**Work order:** Only the lines holding "panel" are wanted; find them in the listing and return each one.
━━ Records shown
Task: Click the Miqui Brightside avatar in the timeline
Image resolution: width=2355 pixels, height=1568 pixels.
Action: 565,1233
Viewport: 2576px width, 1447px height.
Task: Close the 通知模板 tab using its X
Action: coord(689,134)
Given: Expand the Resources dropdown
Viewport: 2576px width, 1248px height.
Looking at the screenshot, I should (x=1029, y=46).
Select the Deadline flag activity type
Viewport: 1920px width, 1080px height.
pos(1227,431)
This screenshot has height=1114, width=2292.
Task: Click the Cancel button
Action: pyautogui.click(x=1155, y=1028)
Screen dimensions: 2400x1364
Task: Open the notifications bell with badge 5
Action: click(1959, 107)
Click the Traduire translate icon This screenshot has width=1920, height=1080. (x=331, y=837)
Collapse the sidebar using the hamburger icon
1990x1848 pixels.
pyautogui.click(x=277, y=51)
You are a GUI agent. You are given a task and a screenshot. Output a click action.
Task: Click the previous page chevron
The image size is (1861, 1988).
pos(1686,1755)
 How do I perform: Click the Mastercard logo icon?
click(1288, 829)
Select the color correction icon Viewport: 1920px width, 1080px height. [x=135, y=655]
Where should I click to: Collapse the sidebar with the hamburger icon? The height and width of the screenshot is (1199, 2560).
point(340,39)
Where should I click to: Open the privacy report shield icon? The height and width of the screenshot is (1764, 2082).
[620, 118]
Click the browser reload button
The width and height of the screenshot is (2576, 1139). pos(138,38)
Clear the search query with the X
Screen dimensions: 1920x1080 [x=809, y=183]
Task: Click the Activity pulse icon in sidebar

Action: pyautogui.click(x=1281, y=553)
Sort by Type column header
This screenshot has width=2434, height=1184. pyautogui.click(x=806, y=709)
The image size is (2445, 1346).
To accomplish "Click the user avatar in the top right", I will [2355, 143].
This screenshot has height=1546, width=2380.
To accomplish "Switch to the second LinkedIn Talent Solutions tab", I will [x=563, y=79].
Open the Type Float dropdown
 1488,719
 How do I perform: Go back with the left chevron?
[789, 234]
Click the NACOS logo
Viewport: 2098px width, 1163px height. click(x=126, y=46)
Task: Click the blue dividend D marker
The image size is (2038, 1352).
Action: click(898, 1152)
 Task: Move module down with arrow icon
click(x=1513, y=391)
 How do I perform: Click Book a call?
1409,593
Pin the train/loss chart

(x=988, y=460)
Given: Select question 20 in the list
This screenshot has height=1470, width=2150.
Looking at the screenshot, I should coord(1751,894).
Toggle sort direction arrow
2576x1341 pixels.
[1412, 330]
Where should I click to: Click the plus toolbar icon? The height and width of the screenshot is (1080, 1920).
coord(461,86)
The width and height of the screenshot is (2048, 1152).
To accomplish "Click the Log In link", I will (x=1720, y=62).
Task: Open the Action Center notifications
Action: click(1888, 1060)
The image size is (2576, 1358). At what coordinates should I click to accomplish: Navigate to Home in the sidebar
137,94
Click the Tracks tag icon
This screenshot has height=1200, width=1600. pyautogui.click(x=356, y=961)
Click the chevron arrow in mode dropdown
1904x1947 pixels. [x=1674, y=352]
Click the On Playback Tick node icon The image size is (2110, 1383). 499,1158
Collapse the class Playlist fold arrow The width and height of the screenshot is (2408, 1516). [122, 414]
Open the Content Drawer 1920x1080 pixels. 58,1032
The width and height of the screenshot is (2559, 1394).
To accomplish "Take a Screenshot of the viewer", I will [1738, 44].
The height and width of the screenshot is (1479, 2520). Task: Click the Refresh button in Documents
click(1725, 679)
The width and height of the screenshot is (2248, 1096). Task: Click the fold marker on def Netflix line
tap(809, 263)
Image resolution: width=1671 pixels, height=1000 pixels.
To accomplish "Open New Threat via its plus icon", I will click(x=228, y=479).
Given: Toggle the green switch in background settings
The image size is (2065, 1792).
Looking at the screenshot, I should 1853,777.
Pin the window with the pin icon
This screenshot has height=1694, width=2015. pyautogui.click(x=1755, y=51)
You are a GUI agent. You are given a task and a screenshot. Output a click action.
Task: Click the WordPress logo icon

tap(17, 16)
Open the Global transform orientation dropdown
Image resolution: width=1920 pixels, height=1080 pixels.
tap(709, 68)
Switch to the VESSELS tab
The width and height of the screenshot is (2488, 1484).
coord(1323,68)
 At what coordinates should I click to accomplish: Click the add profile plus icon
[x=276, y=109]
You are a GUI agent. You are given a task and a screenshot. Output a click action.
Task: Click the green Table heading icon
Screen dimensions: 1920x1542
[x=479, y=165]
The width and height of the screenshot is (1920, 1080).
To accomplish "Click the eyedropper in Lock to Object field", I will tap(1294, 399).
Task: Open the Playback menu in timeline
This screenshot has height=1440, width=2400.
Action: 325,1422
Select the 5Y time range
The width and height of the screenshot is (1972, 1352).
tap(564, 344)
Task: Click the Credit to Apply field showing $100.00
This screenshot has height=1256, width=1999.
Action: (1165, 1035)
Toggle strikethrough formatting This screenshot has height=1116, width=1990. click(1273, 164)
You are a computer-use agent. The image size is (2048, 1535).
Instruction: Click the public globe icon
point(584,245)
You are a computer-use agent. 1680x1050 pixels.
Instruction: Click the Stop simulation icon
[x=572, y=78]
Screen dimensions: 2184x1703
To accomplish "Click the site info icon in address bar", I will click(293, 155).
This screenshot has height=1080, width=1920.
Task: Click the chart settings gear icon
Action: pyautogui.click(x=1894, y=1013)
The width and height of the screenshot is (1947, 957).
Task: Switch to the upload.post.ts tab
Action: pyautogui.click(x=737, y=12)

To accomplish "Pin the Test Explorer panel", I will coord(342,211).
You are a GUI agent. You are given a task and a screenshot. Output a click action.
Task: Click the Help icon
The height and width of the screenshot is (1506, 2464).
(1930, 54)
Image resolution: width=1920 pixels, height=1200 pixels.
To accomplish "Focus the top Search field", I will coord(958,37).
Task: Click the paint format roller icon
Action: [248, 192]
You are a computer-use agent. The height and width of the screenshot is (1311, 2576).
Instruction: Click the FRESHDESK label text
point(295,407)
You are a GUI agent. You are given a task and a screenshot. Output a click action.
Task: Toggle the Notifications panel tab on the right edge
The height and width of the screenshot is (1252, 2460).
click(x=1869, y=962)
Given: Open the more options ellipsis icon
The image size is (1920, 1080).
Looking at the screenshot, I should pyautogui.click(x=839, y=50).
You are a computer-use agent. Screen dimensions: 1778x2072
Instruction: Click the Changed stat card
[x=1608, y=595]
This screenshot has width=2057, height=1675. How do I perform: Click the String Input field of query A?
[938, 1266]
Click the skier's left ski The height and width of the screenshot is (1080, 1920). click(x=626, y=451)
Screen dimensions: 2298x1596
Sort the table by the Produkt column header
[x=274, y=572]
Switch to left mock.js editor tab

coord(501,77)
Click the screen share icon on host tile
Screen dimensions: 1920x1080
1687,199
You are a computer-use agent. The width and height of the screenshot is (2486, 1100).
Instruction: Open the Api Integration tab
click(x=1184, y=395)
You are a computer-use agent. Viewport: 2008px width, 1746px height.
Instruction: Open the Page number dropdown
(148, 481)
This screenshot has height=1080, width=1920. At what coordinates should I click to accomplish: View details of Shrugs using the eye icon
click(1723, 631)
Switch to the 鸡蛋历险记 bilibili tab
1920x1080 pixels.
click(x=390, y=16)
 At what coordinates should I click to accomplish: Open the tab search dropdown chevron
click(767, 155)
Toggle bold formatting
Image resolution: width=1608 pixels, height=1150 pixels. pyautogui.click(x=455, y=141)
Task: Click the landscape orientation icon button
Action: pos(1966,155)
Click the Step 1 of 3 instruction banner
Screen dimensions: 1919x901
━━━━
**Written response:**
To accomplish "Pin the Test Explorer panel", I will coord(342,211).
Task: Toggle the Notifications panel tab on the right edge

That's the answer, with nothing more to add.